In order to become an expert musician you have to become an expert listener. Here are some basic principles to help you become a better player through better listening.

  1. As a general rule, spend at least as much time listening as you do playing.
  2. Listen to the experts. Much of what we learn we learn by imitation. The careful study of master performers allows you to envision the possibilities of the art and gives you a standard against which to measure yourself.
  3. Listen to the top soloists. This is essential. If I ask my students and fellow band members what bagpipe recordings they own, most have few if any solo recordings in their collection. Band recordings are good to listen to as well, but you really can´t hear the nuances of perfect technique in a band format. Study the great solo pipers and strive to imitate their technique in your own playing. As you begin building your collection of solo recordings, a good place to start is the "World´s Greatest Pipers" series from Lismor. There are some twenty pipers featured in this series, and they´re all very good, although I have my personal favorites, taking into account both playing style and tune selection:

    Gavin Stoddart
    Hugh MacCallum
    Angus MacDonald
    Willie MacCallum
    Gordon Walker
    John Wilson

    Opinions will differ as to who is the best of the best, but you can learn a great deal by comparing good players.

  4. Attend recitals and competitions. It´s inspiring to hear a brilliant performance live and in person. You need to give yourself as many such experiences as possible, and have your favorite performer in mind when you listen to yourself.
  5. Listen actively. The key is not just to have the music on while you´re doing something else, but to really attend to the miniscule details of the performance.
  6. Listen in terms of the process. As you listen, try to visualize what goes into the making of such music, as if you yourself were playing.
  7. Train your ear on the experts, and listen to yourself the same way.
  8. Learn to listen through the melody. You should do this on at least three different levels:
    • tone (the perfectly harmonious and absolutely steady blending to chanter and drones)
    • technique (the sparkling snap, crackle and pop of precisely executed grace notes and doublings)
    • rhythm (perfectly steady tempo coupled with artful expression)

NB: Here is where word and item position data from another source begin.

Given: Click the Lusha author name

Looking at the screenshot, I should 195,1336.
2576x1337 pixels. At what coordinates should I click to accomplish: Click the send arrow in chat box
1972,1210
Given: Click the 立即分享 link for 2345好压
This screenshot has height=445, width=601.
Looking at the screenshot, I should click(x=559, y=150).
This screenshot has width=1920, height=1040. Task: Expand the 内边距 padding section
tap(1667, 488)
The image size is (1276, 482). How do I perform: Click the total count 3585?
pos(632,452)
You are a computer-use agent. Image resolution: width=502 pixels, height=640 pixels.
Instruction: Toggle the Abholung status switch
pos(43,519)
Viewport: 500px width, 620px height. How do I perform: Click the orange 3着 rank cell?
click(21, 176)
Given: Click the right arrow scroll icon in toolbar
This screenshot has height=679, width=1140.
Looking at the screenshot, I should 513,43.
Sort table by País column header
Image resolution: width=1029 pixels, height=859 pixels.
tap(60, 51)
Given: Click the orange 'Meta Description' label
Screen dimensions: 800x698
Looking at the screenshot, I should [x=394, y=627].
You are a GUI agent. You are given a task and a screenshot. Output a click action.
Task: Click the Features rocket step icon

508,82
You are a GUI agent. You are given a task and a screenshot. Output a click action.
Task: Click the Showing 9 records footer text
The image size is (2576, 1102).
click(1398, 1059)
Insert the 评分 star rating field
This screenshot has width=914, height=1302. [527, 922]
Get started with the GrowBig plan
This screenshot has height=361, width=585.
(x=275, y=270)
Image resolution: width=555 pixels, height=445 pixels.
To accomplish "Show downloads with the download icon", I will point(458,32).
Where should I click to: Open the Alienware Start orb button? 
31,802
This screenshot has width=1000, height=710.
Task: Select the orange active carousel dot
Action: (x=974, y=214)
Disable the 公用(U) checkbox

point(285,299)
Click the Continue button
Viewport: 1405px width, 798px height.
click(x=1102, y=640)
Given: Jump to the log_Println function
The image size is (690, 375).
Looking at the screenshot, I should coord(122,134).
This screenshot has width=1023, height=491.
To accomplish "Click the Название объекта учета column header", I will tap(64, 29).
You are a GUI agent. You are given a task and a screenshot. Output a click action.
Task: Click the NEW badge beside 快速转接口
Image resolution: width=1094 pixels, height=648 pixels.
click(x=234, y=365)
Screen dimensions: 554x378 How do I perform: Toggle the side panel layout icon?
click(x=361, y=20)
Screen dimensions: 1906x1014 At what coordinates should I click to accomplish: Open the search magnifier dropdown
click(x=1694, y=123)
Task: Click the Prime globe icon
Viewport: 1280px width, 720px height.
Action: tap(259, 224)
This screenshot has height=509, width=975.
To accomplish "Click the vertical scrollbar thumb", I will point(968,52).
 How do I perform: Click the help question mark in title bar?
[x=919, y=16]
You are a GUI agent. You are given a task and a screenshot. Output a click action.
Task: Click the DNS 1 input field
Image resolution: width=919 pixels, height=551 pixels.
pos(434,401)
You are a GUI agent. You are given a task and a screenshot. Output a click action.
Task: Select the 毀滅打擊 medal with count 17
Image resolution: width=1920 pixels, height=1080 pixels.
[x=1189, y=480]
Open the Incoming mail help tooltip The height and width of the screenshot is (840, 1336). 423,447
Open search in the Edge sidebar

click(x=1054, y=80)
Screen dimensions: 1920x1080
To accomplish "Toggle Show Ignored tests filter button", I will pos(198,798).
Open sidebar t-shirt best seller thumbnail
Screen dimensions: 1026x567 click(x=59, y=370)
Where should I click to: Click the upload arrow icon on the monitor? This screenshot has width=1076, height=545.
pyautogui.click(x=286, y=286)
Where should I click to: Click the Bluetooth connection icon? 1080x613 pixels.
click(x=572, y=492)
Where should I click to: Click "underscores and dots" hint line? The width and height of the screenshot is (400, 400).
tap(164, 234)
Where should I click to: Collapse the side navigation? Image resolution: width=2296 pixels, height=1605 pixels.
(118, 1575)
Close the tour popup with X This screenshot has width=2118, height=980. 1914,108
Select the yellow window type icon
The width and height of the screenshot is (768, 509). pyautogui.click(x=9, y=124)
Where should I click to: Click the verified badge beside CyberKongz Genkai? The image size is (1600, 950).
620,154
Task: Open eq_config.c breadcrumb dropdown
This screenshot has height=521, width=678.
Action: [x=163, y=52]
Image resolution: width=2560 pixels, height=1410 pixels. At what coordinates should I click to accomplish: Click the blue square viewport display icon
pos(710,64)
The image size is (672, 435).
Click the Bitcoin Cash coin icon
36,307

    As you listen you will find your attention shifting back and forth between these various aspects. As you practice, try focusing on them one at a time.

  9. Listen small. This means refining your focus to the finest possible increments. To make an analogy to the sport of shooting, if you´re not hitting the bull´s-eye, you´re just making noise. A mediocre shooter just points the gun at the target, while an expert marksman concentrates on a particular spot in the middle of the bull´s-eye. Good listening and good playing means cultivating the ability to care about subtleties.
  10. Lazy listening means lazy practice. Make a concentrated effort to apply what you´re learning. Here´s a strategy I´ve used with good results: Play a passage of music onto a tape, then stop and immediately listen back. Listen a couple of times until you become aware of an aspect in need of improvement. (Be extremely critical at this point.) Turn on the tape recorder and announce specifically what you´re going to do to improve the next rendition. For example: "This time I´m going to hold the dotted high A longer in the third measure." Then play it several times that way onto the tape, then listen back and see if you´re getting it. It´s exciting when you can identify on a rational level precisely what works. It´s not enough to come close, or to get it right by accident. Learn how to make good playing happen.
  11. Listen to yourself! It´s surprising how many pipers never really hear themselves play. Consider a typical band member in a lower-grade band, who rarely practices except at band rehearsal (not in this band, of course, but trust me, I´ve known people like this in other bands!). In rehearsal, the piper plays in the circle with the rest of the band. All he hears is the general din of the entire group with drums pounding in the background. Do you think this guy will notice that he´s crushing a taorluath, or that the high G grace note is a bit late in his double C? He might not even realize he´s playing a wrong note altogether, or if he does hear it he might think it´s someone else! Errors can be perpetuated and reinforced for years through sloppy band playing.
  12. Make the tape recorder an integral part of your practice routine - frequently while you´re learning a new tune, and regularly thereafter to make further refinements and to maintain what you´ve accomplished. You´ll be surprised upon listening to your recorded practice sessions that (for example) you´re consistently cheating a certain note that you could have sworn you were holding long enough. When you´re playing, it´s very difficult to hear yourself objectively, because you´re so busy operating the instrument and moving your fingers and trying to remember what note you´re supposed to play next.
  13. Get a second opinion. Have you ever noticed that you can´t smell your own breath? Even expert players can benefit from a competent critique every now and then.